Kliegr, T., Bahník, Š., & Fürnkranz, J. (2021). A review of possible effects of cognitive biases on interpretation of rule-based machine learning models. Artificial Intelligence, 103458.

Paper Summary

This paper identifies various human cognitive biases from literature that could have an impact in the interpretation of rule-based explanations of AI systems. For each bias identified, it provides an explanation, its hypothesized impact on rule interpretation and a debiasing technique informed by literature. The paper offers a set of recommendations for rule-learning algorithms and software to help reduce the chances of users misinterpreting their rules. Finally, the paper concludes with a discussion of its limitations and future work.


The authors conducted a literature review of cognitive science and rule-based learning research. Using personal judgment, they identified the relevant biases and debiasing techniques, and hypothesized the impact each bias might have had on the rule interpretation.

A summary of the full list of biases identified, as well as their impact on rule interpretation and associated debiasing technique can be seen in the figure from the paper below.

List of biases


The authors extensively discuss the limitations of their work. First, the need for validation of these biases through human-subject experiments. The biases have been identified as relating to the interpretation of rules based on the authors’ judgment. This needs to be experimentally validated. There is also a lack of research in validating these biases in the context of rule interpretation.

Next, the authors discuss the effect of domain knowledge in interpreting rules, as well as individual differences between users that can cause rules to be interpreted differently. They also point to the lack of research on the efficacy of debiasing techniques and the need to explore them further.

Lastly, they discuss extending the scope of this research beyond biases to misinterpretation arising from cognitive load and remembrance. They also discuss applying these principles to forms of explanation beyond logical rules.
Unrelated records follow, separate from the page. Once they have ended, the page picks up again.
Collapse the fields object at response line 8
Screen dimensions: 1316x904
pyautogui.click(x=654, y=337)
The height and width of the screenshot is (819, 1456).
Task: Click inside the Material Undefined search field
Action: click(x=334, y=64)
This is a very well written paper, and a much needed one based on the lack of human-centred evaluation of explanations I identified in previous papers I’ve summarized. It states its assumptions and limitations very clearly, and is well-researched, with each bias and debiasing technique drawing on a lot of relevant papers in cognitive science. The directions for future work are analyzed well, and the biases themselves seem convincing in that I can visualize myself falling for them when interpreting rules.

I see the logical next step for the paper to be investigating the effect of specific biases on rule interpretation. For example, take the bias related to the misinterpretation of AND. The debiasing technique suggested is to use AND to connect propositions and not categories (don’t use it to say Linda is a bank teller AND active in the feminist movement, say Linda is a bank teller and Linda is active in the feminist movement). The effect of the bias and debiasing technique could be quantitatively explored in a rule-based interpretation context. The same study methodology could be applied to all biases and debiasing techniques presented in the paper. This would give us a insight into which biases we should worry most about when designing explainability techniques for AI systems.